Provided information ▸

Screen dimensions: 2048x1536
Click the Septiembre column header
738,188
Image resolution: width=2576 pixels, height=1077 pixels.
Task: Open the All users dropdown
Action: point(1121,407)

Work to complete ▸ Print all the records exactly as written.

Written solution ▸
Screen dimensions: 2048x1536
Click the Septiembre column header
738,188
Image resolution: width=2576 pixels, height=1077 pixels.
Task: Open the All users dropdown
Action: point(1121,407)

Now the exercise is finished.